A Park Service spokesman said the agency didn’t immediately have a comment Monday on the coalition’s letter.

Though the Park Service outlined more than a dozen changes in its August announcement to how the agency facilitates protests, the coalition zeroed in on three proposals it said were “particularly troubling.”

The first is whether the Park Service should explore charging protest organizers additional fees for permitted demonstrations, vigils and rallies, such as the costs of supporting and securing the event — charges that could include the cost of additional police officers called in for large-scale demonstrations.

The coalition also opposes a Park Service proposal that would close off a significant portion of the sidewalk outside the White House, where protesters routinely gather to picket and air grievances.

“The ability to gather and speak freely in the public square is such a core component of our First Amendment rights,” said Sarah Ruger, director of free expression for the libertarian Charles Koch Institute. “Any vanguard to defend free speech should be a diverse one and an apolitical one. Having such a diverse coalition of groups come together should send an unequivocal signal that the right to speak is not a right of interest to any one party or faction, but the interest of every American.”
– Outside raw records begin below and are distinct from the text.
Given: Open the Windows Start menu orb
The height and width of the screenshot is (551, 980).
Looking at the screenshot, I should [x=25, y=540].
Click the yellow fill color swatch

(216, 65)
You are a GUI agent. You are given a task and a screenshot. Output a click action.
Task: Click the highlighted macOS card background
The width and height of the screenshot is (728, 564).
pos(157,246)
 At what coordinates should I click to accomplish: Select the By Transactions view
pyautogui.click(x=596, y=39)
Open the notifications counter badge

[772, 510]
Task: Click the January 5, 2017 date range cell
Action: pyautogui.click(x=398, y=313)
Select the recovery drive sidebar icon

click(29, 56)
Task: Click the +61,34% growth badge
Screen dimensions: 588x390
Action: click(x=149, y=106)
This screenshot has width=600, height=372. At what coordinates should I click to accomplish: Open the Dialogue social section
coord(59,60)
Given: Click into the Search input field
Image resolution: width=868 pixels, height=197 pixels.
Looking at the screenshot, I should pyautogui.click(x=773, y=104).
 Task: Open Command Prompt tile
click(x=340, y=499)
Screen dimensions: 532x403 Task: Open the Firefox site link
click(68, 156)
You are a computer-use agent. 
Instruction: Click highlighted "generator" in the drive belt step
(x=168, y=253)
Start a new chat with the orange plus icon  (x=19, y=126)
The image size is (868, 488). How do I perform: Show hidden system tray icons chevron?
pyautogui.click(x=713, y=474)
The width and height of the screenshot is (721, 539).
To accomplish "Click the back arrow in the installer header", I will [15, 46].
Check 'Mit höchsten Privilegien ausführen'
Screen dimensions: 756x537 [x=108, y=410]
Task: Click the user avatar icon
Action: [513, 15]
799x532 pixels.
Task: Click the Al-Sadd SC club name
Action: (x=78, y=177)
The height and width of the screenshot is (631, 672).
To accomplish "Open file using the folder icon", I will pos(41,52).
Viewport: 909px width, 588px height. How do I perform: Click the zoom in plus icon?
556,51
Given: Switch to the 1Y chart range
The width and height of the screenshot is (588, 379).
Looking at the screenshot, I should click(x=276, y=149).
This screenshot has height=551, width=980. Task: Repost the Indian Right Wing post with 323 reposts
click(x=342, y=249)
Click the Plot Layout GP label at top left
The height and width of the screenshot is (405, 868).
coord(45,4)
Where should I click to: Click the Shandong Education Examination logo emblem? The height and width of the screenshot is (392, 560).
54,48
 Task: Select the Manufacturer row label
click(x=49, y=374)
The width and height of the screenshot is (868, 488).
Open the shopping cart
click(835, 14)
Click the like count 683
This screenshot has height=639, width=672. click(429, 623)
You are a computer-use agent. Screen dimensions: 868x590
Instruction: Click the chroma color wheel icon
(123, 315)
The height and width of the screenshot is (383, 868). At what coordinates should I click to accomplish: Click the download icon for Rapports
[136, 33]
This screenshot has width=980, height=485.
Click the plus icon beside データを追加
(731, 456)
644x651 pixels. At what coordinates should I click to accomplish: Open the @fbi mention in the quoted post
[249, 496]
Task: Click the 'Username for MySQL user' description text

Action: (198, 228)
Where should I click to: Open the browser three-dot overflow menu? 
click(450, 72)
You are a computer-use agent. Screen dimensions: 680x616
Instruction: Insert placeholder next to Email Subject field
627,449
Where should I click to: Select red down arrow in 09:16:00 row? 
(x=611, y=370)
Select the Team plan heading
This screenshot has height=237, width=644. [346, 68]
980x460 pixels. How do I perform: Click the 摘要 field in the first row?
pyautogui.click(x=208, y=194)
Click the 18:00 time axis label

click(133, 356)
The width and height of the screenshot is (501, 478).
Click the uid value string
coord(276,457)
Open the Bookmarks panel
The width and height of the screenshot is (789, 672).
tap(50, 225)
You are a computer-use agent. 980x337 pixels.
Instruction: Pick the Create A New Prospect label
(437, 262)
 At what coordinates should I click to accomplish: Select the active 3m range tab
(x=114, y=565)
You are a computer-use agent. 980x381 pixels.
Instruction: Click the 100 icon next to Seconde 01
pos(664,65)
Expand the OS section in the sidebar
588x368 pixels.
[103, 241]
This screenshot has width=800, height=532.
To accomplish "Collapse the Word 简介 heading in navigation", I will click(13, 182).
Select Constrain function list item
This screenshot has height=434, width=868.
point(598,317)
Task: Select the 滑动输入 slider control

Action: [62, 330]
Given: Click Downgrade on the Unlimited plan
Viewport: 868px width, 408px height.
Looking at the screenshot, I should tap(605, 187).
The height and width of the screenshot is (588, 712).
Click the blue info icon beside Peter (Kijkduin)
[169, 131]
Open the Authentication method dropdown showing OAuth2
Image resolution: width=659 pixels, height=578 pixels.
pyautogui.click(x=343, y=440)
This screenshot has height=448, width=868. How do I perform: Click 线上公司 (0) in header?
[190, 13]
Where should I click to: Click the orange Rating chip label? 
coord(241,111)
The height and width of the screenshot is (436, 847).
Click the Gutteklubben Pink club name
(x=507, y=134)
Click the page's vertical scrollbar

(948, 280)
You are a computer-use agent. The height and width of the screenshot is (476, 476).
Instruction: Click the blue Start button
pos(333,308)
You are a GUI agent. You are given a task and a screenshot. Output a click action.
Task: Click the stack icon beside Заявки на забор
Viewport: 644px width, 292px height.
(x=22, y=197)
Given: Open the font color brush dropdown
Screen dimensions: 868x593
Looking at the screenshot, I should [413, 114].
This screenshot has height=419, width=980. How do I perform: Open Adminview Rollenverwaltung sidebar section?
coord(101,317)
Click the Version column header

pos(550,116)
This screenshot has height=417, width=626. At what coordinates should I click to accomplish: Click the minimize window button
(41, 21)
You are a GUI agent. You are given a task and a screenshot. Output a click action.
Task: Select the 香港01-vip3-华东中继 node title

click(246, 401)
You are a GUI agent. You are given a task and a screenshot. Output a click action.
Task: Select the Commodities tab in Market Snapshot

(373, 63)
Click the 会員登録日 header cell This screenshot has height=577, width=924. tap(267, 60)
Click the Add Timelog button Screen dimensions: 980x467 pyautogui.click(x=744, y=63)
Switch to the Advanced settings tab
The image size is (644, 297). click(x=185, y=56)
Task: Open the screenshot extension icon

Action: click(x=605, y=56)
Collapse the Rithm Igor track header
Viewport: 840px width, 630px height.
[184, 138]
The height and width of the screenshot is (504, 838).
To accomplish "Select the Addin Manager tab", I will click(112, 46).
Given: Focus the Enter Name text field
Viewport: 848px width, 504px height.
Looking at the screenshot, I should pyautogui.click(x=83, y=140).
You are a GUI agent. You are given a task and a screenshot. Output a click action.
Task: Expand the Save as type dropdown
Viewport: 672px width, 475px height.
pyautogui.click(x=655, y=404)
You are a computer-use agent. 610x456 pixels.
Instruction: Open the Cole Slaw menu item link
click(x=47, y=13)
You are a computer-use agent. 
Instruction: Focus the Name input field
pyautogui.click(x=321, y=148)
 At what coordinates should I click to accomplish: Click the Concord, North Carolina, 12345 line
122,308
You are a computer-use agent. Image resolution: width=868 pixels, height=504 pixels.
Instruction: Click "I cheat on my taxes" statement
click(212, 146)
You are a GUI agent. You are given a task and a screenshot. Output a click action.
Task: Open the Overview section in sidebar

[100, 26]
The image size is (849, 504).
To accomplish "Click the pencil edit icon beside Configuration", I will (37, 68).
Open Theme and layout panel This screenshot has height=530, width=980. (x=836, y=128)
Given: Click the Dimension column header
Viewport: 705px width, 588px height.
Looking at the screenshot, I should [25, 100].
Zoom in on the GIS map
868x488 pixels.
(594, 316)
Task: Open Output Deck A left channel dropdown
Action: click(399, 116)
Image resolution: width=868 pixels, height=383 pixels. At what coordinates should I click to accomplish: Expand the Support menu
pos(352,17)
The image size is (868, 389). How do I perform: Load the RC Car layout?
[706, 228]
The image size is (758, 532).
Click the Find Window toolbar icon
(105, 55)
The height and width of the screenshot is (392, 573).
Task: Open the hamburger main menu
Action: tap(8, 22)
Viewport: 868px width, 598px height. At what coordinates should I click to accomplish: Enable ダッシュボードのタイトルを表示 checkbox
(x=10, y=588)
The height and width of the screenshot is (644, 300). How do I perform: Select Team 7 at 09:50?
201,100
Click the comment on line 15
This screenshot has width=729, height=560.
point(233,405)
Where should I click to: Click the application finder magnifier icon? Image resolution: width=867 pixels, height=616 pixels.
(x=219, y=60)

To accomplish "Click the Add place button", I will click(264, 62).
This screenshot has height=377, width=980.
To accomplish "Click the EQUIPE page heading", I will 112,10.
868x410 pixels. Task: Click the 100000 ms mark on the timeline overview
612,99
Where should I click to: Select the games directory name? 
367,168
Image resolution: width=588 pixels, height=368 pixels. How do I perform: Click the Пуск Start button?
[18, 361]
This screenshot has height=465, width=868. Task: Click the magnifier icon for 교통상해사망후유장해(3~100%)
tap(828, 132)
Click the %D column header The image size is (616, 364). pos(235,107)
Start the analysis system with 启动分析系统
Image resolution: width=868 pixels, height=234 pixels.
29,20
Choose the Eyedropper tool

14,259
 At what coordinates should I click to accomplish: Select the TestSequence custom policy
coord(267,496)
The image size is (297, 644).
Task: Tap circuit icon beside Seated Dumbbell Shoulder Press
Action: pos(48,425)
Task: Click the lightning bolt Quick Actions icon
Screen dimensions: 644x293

The group’s third point of opposition centers on a proposal that coalition members said would stifle spontaneous demonstrations. Under the change, the Park Service would allow spur-of-the-moment demonstrations only if the agency has the resources and personnel readily available — rather than its current charge to make such resources available.

“One of the critical things for free speech rights is being able to speak now,” Ruane said. “If something happens — a tragedy happens and people converge in front of the White House holding candles to hold a prayer vigil — if there is concern that doing that would be in violation of the law, is it possible that spontaneous gathering wouldn’t happen?”

Park Service officials have said the agency’s limited resources have made facilitating protests difficult as the frequency and size of demonstrations have grown in recent years. But the idea of being asked to repay costs has alarmed activists, who said the charges would probably limit large-scale demonstrations to a select few groups that could afford to incur the costs.

Demonstration organizers aren’t required to pay for a permit to host a rally in the District, according to Park Service policy. There are other costs protesters do cover, including on-site emergency medics, trash cleanup and portable toilets.

Special events that aren’t deemed an exercise of free speech — such as concerts, weddings and festivals — are required to reimburse the Park Service for the agency’s time and resources.

The agency doesn’t track how much it spends to support First Amendment demonstrations, but spokesman Mike Litterst has said that, on average, processing permits alone costs the Park Service about $700,000 annually in staff time, with the number of permitted protests in Washington ballooning to about 750 per year.

The agency has increasingly found itself pulling from emergency funds to cover the cost of security, permit processing and cleanup, Litterst said.

In brainstorming ways to recoup costs, the Park Service in August opened the question to public comment of whether protesters should repay certain security and support costs. It received more than 140,000 replies in 60 days, but hasn’t issued a final ruling.

In an attempt to secure a stronger rebuke of the proposal, the ACLU asked senators last year to raise the issue with David Vela, President Trump’s pick to lead the Park Service. Vela refused to say whether he would support such efforts during a Senate committee hearing in November, saying would need to further examine the issue.

It wasn’t the answer free-speech advocates were hoping for. Members of the coalition said they hope Smith will deliver a stronger rebuke of the proposal on Wednesday.